Date: Wed, 31 Mar 1999 15:17:30 -0800
Newsgroups: sci.math
Keywords: Characterization of nonreflexive Banach spaces
In article <7dtu7h$d5s$1@nnrp1.dejanews.com>, ullrich@math.okstate.edu wrote:
> In article <37019A53.4EF6BA80@math.brown.edu>,
> Munju Kim wrote:
> > X : an infinite dimensional Banach space.
> >
> > S : a convex closed subset of X which does not have an element of
> > minimal norm.
> >
> > Please tell me.
>
> Homework? Consider l_1, the space of absolutely summable
> sequences. Let e_1, e_2, ... be the standard basis vectors.
> The closed convex hull of the vectors (1 + 1/n)*e_n does it.
Actually, any nonreflexive space has this property. In fact, this is a
necessary AND sufficient condition for a space to be nonreflexive.
But that's quite a bit harder than the homework problem... (Which might
NOT be a homework problem.
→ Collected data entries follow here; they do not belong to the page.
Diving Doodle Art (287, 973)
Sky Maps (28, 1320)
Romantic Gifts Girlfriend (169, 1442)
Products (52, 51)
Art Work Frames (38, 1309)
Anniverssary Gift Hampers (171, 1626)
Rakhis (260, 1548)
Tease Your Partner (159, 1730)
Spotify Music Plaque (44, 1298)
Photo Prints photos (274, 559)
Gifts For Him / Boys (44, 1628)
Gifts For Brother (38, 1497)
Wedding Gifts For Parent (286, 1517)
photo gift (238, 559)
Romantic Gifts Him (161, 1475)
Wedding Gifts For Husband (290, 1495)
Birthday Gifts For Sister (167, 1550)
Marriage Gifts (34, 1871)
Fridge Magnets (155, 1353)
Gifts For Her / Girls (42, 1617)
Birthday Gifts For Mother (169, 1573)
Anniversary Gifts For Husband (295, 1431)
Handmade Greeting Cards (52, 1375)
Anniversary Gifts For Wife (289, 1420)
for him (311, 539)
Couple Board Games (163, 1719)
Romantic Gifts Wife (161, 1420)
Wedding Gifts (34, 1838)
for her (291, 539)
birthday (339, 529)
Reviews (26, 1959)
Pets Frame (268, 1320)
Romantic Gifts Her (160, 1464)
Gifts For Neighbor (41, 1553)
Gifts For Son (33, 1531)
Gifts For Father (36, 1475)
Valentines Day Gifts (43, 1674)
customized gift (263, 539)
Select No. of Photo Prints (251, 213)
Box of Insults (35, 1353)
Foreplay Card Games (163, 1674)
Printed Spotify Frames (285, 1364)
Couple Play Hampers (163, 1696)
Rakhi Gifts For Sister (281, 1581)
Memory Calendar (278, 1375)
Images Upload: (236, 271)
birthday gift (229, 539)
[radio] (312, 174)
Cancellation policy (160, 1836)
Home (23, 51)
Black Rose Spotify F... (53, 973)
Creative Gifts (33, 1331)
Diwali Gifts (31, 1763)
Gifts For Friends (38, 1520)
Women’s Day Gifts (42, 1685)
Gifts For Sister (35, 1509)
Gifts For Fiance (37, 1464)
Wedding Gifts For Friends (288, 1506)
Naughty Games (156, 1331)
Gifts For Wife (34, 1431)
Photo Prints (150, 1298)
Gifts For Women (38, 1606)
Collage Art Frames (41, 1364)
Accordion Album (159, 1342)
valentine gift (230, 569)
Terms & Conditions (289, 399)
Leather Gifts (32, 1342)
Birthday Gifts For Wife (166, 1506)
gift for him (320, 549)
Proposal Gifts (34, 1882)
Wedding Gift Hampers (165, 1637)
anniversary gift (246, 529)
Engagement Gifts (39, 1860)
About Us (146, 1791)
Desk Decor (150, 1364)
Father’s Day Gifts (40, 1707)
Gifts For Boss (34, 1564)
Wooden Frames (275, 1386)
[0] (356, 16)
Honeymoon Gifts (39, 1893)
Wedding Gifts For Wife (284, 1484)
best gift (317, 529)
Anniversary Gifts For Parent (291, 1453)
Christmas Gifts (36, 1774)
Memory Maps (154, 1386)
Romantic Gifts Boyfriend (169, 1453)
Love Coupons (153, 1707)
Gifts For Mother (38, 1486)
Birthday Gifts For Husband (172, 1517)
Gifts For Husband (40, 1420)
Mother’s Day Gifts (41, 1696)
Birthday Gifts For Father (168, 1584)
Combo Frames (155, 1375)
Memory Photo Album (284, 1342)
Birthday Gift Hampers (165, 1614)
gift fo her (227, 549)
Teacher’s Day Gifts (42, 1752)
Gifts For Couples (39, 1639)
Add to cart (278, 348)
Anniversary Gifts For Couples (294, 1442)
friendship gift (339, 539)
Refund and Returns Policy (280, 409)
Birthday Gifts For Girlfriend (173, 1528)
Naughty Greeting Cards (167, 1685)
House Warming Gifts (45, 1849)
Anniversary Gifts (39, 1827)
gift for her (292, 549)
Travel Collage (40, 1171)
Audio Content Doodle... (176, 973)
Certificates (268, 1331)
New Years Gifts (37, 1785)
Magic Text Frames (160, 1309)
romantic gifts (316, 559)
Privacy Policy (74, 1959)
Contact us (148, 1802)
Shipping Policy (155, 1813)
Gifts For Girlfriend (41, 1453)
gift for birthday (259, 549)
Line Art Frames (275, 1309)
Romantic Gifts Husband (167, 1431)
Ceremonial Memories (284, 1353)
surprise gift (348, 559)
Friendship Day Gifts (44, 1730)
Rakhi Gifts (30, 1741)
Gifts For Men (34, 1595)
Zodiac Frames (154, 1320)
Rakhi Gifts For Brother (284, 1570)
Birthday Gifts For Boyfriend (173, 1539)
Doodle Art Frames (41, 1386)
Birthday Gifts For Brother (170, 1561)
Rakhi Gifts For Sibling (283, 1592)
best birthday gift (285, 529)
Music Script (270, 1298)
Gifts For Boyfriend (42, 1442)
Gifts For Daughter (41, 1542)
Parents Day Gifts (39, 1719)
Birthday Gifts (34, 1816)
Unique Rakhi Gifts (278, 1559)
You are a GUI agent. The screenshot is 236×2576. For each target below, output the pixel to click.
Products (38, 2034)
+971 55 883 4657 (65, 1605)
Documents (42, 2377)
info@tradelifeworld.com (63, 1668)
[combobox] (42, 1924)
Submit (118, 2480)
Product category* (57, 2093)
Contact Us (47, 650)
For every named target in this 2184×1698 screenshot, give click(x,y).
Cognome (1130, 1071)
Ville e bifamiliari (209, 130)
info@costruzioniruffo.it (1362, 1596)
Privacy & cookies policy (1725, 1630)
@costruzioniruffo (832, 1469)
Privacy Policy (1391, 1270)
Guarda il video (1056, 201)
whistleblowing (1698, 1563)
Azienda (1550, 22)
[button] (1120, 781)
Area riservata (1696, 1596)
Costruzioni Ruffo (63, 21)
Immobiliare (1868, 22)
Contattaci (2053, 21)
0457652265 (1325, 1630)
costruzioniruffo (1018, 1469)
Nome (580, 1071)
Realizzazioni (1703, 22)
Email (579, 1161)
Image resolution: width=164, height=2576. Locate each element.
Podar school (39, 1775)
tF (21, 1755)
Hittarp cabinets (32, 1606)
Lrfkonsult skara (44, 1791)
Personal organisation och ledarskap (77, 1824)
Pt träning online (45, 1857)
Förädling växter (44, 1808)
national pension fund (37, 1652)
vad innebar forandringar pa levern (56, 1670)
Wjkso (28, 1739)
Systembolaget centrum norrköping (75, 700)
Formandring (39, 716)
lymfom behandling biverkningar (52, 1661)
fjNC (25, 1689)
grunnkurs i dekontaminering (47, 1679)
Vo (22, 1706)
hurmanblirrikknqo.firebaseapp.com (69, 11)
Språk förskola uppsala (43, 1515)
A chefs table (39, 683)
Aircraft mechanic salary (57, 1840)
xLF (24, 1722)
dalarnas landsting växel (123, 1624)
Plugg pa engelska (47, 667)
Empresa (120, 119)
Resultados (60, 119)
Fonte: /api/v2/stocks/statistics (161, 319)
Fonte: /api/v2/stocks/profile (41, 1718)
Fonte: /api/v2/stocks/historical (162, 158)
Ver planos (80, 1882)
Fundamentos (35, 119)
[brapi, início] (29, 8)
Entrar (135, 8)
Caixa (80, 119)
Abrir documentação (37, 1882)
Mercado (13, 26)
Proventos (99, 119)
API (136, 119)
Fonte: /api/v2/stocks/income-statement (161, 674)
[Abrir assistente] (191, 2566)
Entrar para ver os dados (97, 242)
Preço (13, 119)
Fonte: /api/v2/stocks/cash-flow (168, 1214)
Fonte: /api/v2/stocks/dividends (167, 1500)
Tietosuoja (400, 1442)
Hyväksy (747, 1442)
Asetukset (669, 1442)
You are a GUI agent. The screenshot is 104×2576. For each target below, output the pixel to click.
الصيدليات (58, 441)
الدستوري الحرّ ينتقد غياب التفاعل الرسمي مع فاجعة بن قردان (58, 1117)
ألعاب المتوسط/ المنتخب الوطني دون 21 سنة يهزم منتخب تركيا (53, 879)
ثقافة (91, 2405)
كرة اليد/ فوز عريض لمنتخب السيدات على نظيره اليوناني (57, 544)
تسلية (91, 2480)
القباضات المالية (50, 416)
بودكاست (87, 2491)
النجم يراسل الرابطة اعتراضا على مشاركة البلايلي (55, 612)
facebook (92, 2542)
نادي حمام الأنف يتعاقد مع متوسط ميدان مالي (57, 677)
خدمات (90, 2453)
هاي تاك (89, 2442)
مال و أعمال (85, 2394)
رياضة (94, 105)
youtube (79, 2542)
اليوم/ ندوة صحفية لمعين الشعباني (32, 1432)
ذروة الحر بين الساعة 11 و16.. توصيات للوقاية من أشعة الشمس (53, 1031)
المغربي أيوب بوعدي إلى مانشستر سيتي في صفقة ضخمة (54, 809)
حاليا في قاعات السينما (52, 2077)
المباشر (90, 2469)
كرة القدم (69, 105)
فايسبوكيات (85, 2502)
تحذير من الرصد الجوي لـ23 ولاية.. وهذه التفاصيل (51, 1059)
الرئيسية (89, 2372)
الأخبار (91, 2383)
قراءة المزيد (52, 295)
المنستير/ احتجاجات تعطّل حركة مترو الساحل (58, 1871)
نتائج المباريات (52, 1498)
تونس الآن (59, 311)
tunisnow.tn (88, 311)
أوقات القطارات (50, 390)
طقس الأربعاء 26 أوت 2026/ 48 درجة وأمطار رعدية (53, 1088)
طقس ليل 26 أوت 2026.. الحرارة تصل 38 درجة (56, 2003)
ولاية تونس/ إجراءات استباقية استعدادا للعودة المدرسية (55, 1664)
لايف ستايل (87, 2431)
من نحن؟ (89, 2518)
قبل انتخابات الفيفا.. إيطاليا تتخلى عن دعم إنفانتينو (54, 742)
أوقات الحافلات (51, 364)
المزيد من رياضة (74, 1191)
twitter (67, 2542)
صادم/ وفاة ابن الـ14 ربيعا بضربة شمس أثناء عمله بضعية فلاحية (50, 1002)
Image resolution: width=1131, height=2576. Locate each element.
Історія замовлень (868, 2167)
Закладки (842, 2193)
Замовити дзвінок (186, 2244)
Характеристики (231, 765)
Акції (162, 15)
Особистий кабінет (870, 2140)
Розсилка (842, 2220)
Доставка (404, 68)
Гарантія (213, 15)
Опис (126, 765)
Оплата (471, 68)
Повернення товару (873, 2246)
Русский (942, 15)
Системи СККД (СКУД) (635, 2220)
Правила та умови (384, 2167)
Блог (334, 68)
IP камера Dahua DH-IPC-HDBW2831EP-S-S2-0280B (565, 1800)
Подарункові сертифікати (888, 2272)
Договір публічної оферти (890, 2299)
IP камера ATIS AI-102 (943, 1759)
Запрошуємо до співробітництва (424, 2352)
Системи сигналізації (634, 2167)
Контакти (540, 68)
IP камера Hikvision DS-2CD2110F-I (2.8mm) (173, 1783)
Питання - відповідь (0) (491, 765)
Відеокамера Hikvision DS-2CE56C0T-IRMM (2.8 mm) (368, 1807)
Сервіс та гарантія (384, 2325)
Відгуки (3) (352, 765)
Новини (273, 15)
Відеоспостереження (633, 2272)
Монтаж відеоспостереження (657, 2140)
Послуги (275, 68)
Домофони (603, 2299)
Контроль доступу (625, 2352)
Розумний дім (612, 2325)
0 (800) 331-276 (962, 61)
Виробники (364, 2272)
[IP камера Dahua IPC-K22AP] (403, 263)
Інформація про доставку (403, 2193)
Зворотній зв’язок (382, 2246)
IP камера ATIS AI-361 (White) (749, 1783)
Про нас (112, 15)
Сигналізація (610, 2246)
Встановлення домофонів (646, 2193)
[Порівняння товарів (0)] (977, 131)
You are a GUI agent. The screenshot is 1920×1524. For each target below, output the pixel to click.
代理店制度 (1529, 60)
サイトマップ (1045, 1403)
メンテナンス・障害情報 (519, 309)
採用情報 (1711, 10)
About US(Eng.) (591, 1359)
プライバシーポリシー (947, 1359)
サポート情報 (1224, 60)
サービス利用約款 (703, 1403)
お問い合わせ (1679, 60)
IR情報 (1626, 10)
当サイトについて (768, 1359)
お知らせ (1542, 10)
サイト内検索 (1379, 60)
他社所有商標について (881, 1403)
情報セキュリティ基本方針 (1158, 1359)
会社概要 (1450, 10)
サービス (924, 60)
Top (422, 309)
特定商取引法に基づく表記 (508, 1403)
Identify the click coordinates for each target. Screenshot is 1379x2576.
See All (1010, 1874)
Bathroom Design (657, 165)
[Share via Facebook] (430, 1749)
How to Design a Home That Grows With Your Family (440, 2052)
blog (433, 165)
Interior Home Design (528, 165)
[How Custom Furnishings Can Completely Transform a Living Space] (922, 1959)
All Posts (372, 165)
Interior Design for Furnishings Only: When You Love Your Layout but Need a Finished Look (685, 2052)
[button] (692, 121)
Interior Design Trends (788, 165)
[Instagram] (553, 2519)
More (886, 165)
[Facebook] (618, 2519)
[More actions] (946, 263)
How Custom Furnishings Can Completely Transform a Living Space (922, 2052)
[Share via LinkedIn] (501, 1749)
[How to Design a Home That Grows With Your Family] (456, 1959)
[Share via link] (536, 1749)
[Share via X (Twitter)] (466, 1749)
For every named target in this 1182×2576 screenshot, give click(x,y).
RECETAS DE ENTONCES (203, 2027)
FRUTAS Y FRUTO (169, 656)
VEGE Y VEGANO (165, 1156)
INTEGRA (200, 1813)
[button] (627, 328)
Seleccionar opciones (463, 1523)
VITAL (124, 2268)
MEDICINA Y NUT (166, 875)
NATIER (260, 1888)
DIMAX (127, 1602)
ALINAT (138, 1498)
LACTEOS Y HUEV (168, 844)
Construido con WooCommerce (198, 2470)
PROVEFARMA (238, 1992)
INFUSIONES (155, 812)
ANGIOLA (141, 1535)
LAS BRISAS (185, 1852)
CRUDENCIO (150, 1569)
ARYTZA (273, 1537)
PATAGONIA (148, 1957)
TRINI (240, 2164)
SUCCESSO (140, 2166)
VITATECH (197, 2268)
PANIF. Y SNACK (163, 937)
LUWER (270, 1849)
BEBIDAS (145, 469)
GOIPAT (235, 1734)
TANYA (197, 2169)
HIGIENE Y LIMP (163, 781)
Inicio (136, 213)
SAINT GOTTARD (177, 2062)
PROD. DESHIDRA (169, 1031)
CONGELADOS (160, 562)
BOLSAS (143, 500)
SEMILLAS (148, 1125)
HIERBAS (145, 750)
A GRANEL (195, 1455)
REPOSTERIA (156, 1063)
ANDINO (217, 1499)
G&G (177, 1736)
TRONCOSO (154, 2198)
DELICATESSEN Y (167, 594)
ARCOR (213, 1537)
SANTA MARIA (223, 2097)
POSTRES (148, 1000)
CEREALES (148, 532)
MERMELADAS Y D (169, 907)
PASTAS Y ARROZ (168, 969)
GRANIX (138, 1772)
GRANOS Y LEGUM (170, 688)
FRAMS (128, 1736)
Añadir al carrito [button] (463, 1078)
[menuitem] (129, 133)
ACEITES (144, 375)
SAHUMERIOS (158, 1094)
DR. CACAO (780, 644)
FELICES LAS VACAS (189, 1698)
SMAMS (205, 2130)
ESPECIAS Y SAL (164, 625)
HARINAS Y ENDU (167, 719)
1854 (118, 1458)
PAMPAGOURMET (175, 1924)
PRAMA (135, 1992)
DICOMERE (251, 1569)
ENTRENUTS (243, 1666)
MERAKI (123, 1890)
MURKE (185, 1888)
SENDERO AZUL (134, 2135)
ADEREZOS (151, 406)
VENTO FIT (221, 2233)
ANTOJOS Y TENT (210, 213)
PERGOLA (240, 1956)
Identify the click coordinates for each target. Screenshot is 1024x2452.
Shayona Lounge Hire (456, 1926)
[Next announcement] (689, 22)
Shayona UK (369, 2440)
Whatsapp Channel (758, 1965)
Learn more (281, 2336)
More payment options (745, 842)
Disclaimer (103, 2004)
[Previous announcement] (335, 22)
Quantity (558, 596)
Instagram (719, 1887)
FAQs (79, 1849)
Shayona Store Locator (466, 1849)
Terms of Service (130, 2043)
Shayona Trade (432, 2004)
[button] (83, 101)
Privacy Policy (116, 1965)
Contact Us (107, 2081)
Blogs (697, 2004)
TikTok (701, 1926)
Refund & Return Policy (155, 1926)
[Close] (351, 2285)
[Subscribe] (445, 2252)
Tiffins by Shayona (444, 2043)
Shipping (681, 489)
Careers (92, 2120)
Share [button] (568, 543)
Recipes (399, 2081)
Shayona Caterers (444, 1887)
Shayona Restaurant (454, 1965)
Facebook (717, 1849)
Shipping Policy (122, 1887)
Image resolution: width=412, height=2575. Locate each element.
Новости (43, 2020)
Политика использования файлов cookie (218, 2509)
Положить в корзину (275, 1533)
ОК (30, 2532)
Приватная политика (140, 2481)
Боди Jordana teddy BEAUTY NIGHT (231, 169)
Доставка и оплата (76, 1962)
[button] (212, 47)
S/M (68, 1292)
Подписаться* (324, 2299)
This approximation problem is so pervasive
it's probably popped in the work of hundreds.)
--Ron Bruck
==============================================================================
From: a.visitor@the.asylum (a.visitor)
Subject: Re: Does anyone have an example like this???
Date: Wed, 31 Mar 1999 20:38:44 +0000
Newsgroups: sci.math
In article <37019A53.4EF6BA80@math.brown.edu>, Munju Kim
wrote:
> X : an infinite dimensional Banach space.
>
> S : a convex closed subset of X which does not have an element of
> minimal norm.
>
> Please tell me.
Let
X = { f:[0,1] \to R | f is continuous and f(1)=0 }
and equip X with the uniform norm || ||_{\infty}.
Let
S = { f \in X | \int_{0}^{1}tf(t)dt = 1 }
Now prove that
(1) X is Banach;
(2) S is closed and convex;
(3) for all f\in S we have
||f||_{\infty} > inf_{g\in S} ||g||_\infty},
i.e. there is no vector in S closest to 0 (or using your terminology:
S does not have a "minimal element").